James Tour details his reasoning

Pff, tour writes in that PDF on his website:

I differ strongly, and I think the synthetic chemist can be the most skeptical because we know what molecules do and do not do in an abiological environment.

This is tantamount to claiming that experiments are unnecessary because Tour can say what the results will be before even doing the experiment.

Why do chemists ever perform experiments? We can just ask James Tour, much cheaper.

He also writes:

This is not to say that Sutherland has not realized the problems associated with this multistep approach to building intermediates. He does discuss it in his 2015 “Common origins…” paper, and more recently in his 2018 paper on “Mimicking the surface and prebiotic chemistry…” DOI: 10.1038/s41467-018-04147-2 So to address this, he tries to make these compounds in a one-pot (simulating one puddle or steam flow, I suppose) approach.

▬▬▬▬▬▬▬▬▬▬

• Your objective
Answer these questions about the post on James Tour's reasoning:
(a) Where did Tour write the first passage quoted in the post?
(b) In what year did Sutherland's paper on "Mimicking the surface and prebiotic chemistry…" appear?
(c) What kind of approach does Sutherland try in order to make the compounds?
The material after this point comes from a separate source.

Dataset records
▬▬▬▬▬▬▬▬▬▬

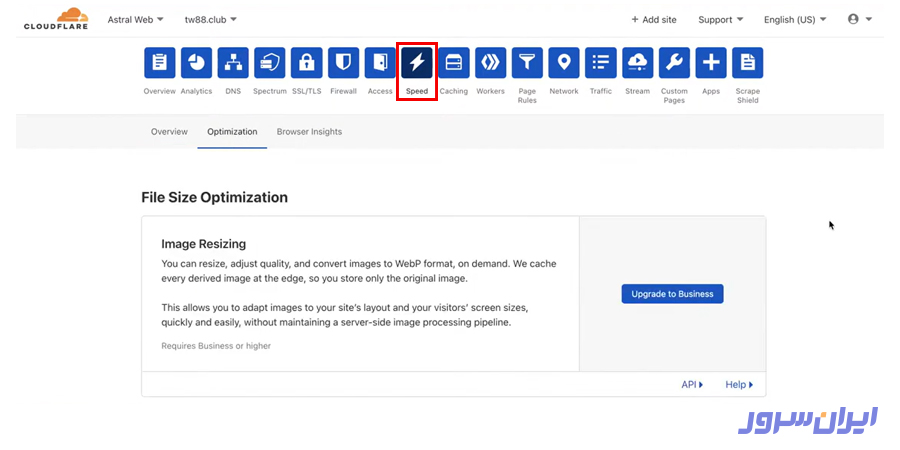Open the Workers icon
This screenshot has height=450, width=900.
point(490,63)
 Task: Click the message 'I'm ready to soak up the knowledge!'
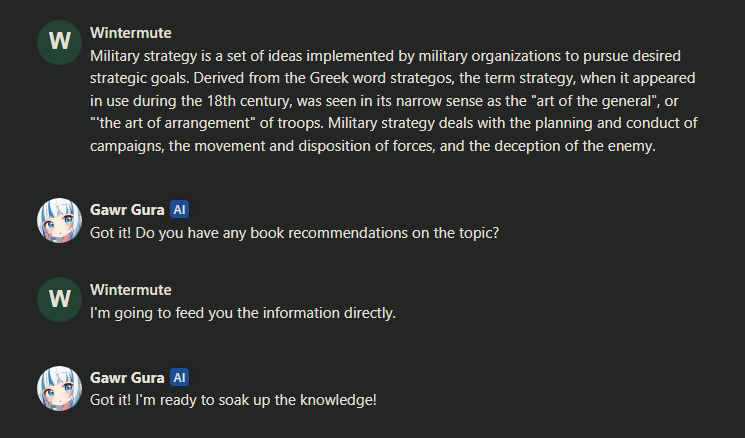pyautogui.click(x=233, y=400)
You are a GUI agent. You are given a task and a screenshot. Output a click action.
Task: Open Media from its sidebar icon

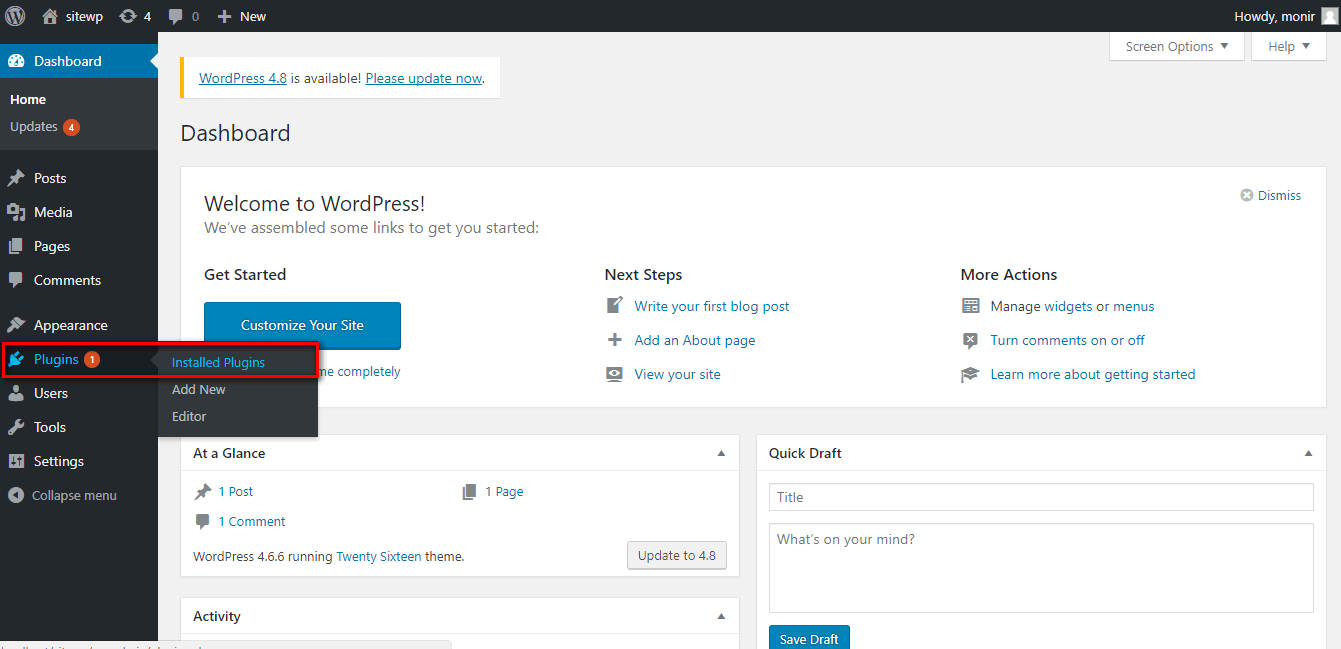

▬▬▬▬▬▬▬▬▬▬

• Answer area
(a) In a PDF on his website.
(b) 2018.
(c) A one-pot approach.